▸ Exercise goal: Please transcribe the entries exactly and omit the images they contain.

▸ Given records:
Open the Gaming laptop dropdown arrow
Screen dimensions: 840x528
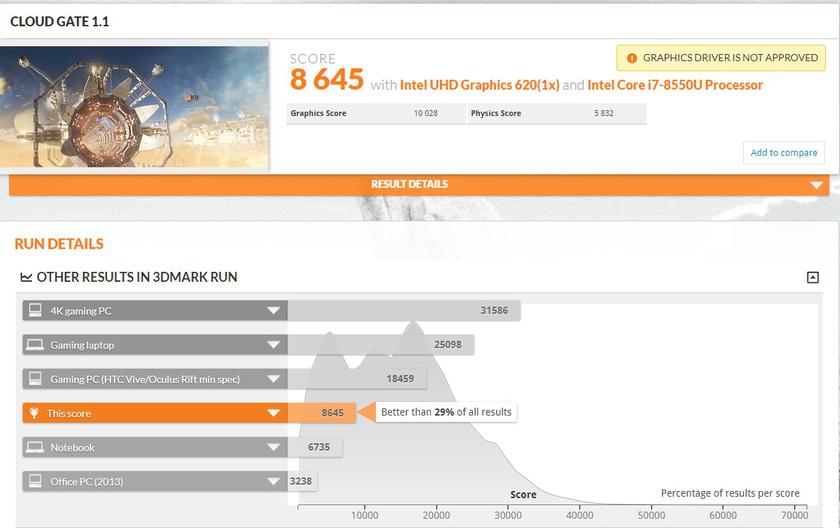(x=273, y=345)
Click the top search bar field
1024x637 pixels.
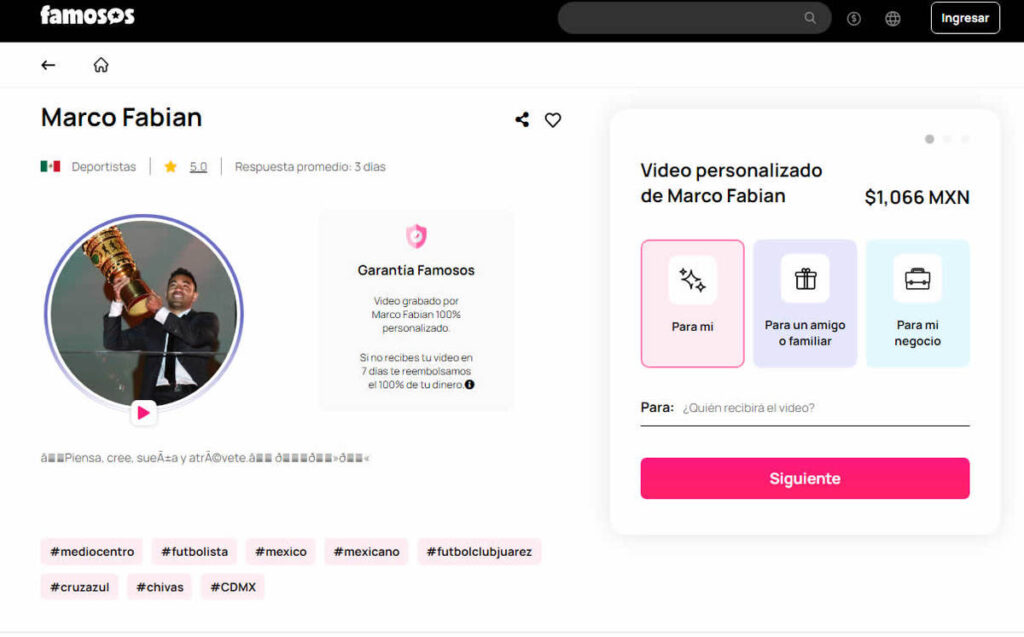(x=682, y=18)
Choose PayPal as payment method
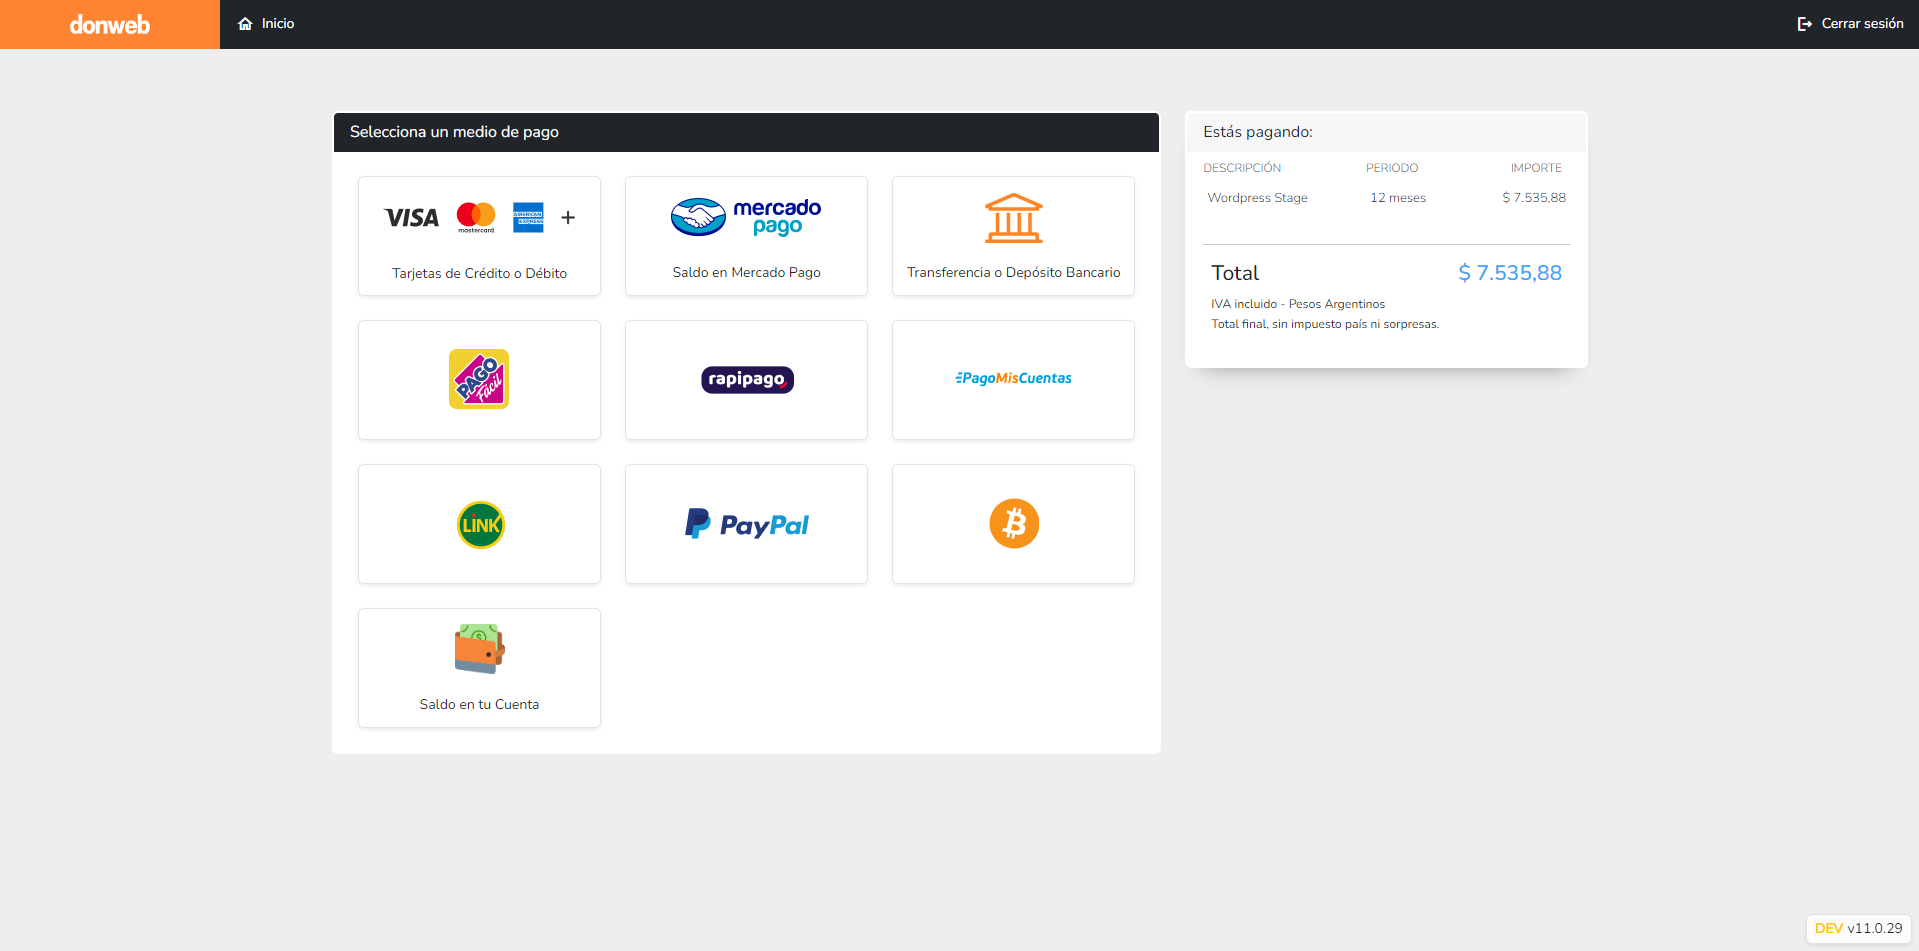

▸ Response:
Open the Gaming laptop dropdown arrow
Screen dimensions: 840x528
(x=273, y=345)
Click the top search bar field
1024x637 pixels.
(x=682, y=18)
Choose PayPal as payment method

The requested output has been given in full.